You can take a look at an example file showing this method here.

Screencapture of the setup with geometry nodes using the described method as it was used for one of the shots in Sprite Fright.

Shortcomings

It's important to point out here that in our case the conditions were specifically beneficial to be able to use this method. There are a couple of things that could simply be improved in the future, but here I want to mention some inherent shortcomings.

• It is only possible to utilize this method with fully static backgrounds. A budget decision early on in the production was to have no moving foliage in any of the backgrounds (except for opening and closing shots). Without this decision the issue of jittering noise would have been in basically every day-time shot and we would also not have been able to denoise them with the projection method.
• Another requirement is on the materials and lighting conditions of the reconstructed scene. If there are a lot of reflections and other material properties that rely on the viewing angle, the illusion can quickly fall apart, as the reconstruction will create a fully static result. The same is true for moving shadows and light sources.
• While the 3D reconstruction allows for some freedom with the camera movement of the shot, the fact that it was done from a single camera point reveals quite some open areas that are missing information and will stay noisy in the final composite. So a smart viewing point needs to be chosen and it works ideally when the camera is not moving too much. Of course, this can also be solved with a setup using multiple projection cameras.

Further Ideas

For this method specifically, I think there are multiple ways this could go to further improve the usability and quality of results.
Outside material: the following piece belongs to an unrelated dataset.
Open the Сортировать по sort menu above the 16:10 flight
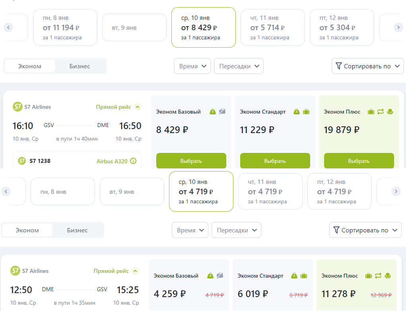 coord(367,66)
• One thing that I was planning initially was to use all the frames of the already rendered sequences, mapping them all in 3D and averaging the colors of the result to get an even cleaner image.
• More advanced than that one could even take all frames and directly solve a 3D model from the input to use for recreation of the rendered data. Meshing point clouds is also used for photogrammetry and has many further applications than just denoising like here.
• To solve the issue of manually compositing characters, or specifically their shadows into the cleaned plates some masking could be done procedurally by looking at deviations from the clean base on clusters of pixels. That's something that would need a lot of fine-tuning and was not quite worth investigating in our case due to time constraints and scope.
• Another idea that would expand the use of baking render data into generated geometry would be to come up with a way that allows to render the occluded geometry as well. This could be done by either slicing the geometry with camera clipping, or a smarter approach that skips a certain number of initial bounces from the camera rays in the renderer. That way a number of layers of geometry could be reconstructed and baked from the same camera angle using this method. The reconstructions of the different ray depths could then be composed to a single one that can be navigated much more freely, as surfaces that would be hidden from the projection camera are revealed. That could be very useful to create interactive rendered snapshots of 3D scenes.
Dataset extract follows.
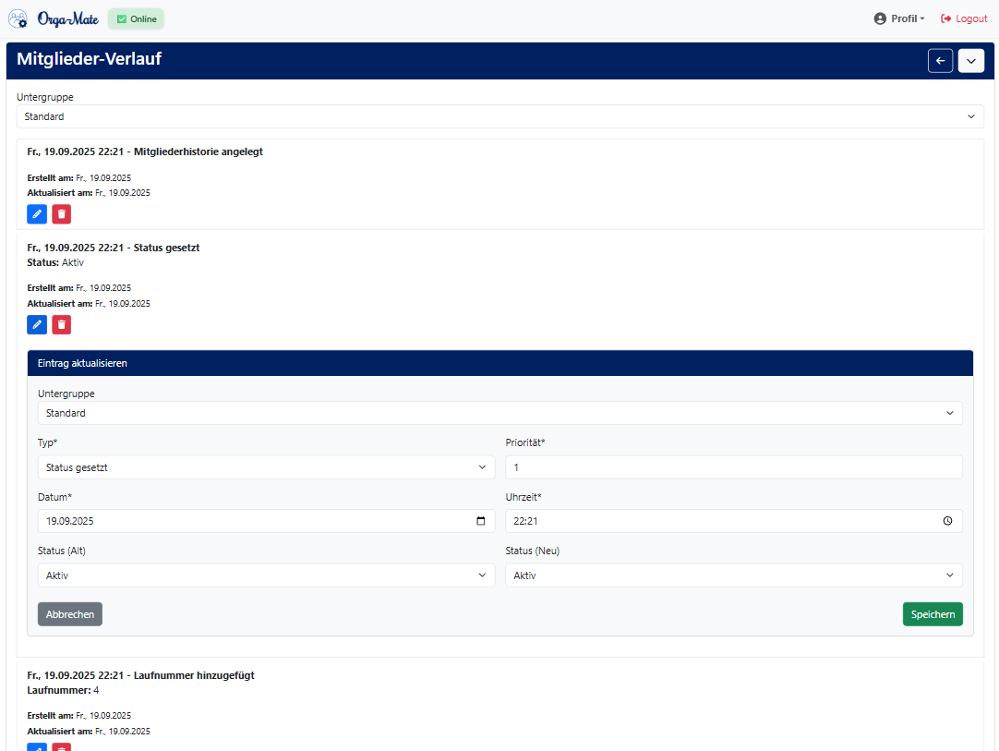Open the Status (Neu) dropdown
Proof of concept for an x-ray rendering setup that allows to skip light bounces to reveal hidden geometry.

I think in general this idea to retain some of the inherent 3D information of a rendered image for the compositing step is something that can be utilized much more in Blender to allow for a more dynamic compositing workflow. Be it for a denoising application like here, depth-based masking or camera-independent composition, etc..

The flexibility that geometry nodes are showcasing, allowing this workflow already, demonstrates as well how the different areas of Blender together can largely propel a workflow with their synergy and compositing is in no way an exception.